__Your task__:
When you respond, restate each record exactly as it is given.

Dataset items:
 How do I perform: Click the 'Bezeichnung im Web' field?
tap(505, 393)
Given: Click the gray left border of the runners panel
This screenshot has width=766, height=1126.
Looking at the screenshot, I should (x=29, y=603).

__Result of this task__:
 How do I perform: Click the 'Bezeichnung im Web' field?
tap(505, 393)
Given: Click the gray left border of the runners panel
This screenshot has width=766, height=1126.
Looking at the screenshot, I should (x=29, y=603).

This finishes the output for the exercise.